Guarda um pedaço de tempo.
A minha mora numa gaveta de memórias onde ainda existe uma televisão de antena externa ligada. Era 2002. O ventilador girava preguiçoso. O cheiro de café exalava a madrugada. O vizinho da casa da frente fazendo churrasco antes do sol raiar. Minha família sentada no sofá onde, por alguma razão desconhecida, acreditava que podia influenciar o resultado do jogo.
Desde então, o Brasil colecionou Copas e promessas interrompidas. O hexa virou uma palavra curiosa. Não é exatamente um título. É um lugar para onde olhamos há anos.
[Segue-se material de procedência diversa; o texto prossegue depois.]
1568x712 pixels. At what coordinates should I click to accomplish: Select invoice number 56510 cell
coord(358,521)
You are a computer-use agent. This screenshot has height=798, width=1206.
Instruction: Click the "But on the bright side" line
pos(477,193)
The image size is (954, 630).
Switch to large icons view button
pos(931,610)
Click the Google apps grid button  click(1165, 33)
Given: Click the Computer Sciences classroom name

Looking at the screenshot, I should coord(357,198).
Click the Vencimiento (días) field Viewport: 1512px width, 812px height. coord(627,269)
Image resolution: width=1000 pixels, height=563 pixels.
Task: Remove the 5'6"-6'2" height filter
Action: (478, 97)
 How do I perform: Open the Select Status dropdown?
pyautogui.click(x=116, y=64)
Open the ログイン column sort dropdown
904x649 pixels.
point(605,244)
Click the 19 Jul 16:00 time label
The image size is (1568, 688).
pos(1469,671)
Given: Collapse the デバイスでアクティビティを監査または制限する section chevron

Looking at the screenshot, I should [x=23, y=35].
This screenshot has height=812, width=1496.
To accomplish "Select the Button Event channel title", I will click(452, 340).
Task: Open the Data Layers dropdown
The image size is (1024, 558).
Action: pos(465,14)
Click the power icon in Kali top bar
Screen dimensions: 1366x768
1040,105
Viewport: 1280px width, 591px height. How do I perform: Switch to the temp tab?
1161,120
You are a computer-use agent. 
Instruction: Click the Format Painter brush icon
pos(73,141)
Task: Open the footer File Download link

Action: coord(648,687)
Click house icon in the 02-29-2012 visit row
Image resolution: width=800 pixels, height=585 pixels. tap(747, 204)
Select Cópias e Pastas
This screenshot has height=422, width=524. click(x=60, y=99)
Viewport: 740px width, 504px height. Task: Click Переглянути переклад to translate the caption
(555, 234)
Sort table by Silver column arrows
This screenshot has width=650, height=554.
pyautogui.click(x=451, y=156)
Outro dia encontrei um grupo de amigos discutindo escalações. Nenhum deles era técnico. Alguns mal conseguiam organizar a própria vida profissional. Ainda assim, falavam de esquemas táticos com a segurança de quem conhece os segredos do universo.
Achei bonito.
O futebol é uma das poucas ocasiões em que adultos voltam a praticar um tipo raro de imaginação coletiva. Durante quatro semanas, milhões de pessoas concordam em acreditar na mesma coisa. Não importa o rancor das mensagens não respondidas ou as rugas que apareceram sem aviso. Há sempre a possibilidade de que desta vez dê certo.
A taça, quando vier, ocupará uma prateleira.
E não é mais uma sexta estrela propriamente dita. Mas a sensação de que ainda somos capazes de esperar juntos.